Render as a numbered list, omitting blank lines, the rows that start with the line containing "Image resolution: width=395" and end with the line containing "I will pos(380,30).".

Provided entries:
──────────
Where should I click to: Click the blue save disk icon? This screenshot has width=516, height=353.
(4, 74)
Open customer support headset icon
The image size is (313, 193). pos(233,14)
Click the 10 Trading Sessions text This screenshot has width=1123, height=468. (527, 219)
──────────
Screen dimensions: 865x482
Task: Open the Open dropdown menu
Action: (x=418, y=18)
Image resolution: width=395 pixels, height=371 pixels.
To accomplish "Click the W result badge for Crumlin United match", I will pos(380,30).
──────────
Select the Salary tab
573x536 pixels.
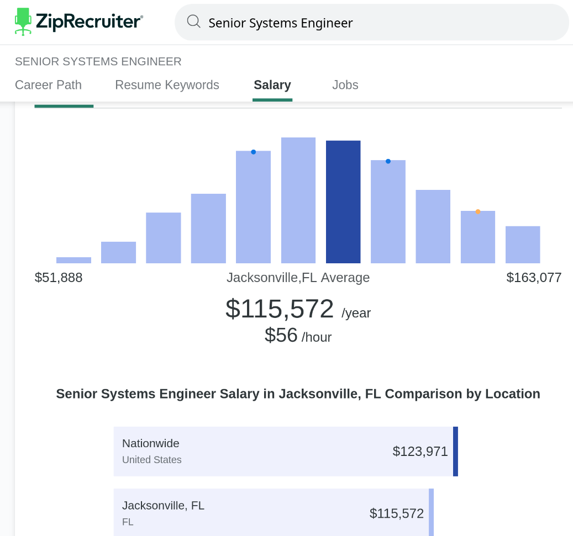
──────────
Complete output:
1. Image resolution: width=395 pixels, height=371 pixels.
2. To accomplish "Click the W result badge for Crumlin United match", I will pos(380,30).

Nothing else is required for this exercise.